## [Your assignment]
In the material below, find each line that contains the word "chart" and copy it.

☆ ☆ ☆

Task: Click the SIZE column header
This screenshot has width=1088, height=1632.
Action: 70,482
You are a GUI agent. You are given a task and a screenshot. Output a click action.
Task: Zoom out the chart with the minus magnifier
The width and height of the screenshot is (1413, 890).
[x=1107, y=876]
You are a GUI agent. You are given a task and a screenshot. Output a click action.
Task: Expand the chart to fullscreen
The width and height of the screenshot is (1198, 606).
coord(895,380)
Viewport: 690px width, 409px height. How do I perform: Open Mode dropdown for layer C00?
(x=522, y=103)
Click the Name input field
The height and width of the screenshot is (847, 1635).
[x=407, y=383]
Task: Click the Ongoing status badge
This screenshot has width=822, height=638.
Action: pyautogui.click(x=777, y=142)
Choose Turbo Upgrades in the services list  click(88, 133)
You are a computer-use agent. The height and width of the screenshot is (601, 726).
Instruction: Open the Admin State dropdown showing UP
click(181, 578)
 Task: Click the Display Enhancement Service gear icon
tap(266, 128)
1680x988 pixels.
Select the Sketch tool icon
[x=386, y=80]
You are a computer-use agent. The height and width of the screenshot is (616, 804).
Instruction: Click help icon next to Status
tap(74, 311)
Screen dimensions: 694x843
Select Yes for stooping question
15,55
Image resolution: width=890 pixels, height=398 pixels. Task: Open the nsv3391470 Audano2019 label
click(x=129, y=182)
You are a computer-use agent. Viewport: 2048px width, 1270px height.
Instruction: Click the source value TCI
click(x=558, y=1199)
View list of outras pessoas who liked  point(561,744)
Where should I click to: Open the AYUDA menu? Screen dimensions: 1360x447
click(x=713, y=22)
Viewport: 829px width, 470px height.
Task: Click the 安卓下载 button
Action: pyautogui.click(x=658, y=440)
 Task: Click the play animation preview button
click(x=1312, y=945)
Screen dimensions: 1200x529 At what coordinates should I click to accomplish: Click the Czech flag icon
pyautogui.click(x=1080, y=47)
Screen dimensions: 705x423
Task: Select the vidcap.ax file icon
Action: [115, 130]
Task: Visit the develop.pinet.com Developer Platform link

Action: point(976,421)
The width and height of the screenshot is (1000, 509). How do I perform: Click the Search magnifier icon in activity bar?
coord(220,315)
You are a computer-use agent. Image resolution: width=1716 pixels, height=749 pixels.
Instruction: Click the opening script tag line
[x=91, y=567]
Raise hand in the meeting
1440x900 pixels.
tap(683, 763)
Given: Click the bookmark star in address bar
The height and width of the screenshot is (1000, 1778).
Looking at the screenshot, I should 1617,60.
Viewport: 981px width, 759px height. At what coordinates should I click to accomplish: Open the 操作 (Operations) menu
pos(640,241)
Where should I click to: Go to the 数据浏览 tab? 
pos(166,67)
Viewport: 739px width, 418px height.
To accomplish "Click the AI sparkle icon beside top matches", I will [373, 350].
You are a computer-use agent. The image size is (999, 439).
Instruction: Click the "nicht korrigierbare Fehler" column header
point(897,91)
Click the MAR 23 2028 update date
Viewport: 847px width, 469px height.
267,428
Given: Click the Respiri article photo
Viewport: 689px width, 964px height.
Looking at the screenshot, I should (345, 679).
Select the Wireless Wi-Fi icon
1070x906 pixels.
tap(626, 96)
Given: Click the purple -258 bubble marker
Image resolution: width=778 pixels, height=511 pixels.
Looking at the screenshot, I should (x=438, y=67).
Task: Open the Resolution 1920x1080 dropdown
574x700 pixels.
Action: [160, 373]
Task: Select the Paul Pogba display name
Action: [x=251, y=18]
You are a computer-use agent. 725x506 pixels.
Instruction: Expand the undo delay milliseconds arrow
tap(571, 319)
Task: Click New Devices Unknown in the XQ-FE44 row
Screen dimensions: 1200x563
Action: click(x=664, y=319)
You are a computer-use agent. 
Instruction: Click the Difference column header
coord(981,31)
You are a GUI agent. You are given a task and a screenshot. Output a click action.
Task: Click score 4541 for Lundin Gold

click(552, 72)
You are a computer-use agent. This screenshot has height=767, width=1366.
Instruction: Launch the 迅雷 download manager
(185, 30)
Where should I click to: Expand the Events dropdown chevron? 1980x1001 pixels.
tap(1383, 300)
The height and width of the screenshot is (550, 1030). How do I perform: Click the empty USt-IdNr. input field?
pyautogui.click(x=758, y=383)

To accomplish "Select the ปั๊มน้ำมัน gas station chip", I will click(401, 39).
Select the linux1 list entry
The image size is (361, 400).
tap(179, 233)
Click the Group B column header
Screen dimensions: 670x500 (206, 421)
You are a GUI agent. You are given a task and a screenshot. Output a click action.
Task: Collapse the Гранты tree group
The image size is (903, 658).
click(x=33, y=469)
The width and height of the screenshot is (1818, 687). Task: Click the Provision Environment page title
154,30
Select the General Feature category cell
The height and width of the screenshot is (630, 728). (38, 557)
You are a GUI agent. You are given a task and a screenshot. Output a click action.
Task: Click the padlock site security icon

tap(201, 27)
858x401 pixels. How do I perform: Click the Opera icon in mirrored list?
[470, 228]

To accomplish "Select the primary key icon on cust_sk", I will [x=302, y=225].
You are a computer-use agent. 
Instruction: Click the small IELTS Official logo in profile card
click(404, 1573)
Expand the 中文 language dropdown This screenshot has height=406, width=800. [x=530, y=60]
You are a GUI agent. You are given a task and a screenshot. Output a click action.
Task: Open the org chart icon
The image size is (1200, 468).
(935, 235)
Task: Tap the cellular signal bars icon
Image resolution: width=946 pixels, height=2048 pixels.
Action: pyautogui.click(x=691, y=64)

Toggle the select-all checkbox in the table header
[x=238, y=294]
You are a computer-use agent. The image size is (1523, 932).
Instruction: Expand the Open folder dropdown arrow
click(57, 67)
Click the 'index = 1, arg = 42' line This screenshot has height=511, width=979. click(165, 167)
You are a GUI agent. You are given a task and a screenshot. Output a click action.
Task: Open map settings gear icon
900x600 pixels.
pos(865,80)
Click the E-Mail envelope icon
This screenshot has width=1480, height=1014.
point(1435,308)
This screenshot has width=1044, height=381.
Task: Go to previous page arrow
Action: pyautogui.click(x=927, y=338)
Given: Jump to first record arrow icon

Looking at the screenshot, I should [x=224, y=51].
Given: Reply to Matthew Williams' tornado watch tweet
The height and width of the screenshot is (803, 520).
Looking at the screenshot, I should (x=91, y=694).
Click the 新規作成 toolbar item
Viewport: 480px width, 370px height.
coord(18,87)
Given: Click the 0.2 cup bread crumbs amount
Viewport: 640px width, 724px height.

☆ ☆ ☆

## [Written response]
Task: Zoom out the chart with the minus magnifier
Task: Expand the chart to fullscreen
Task: Open the org chart icon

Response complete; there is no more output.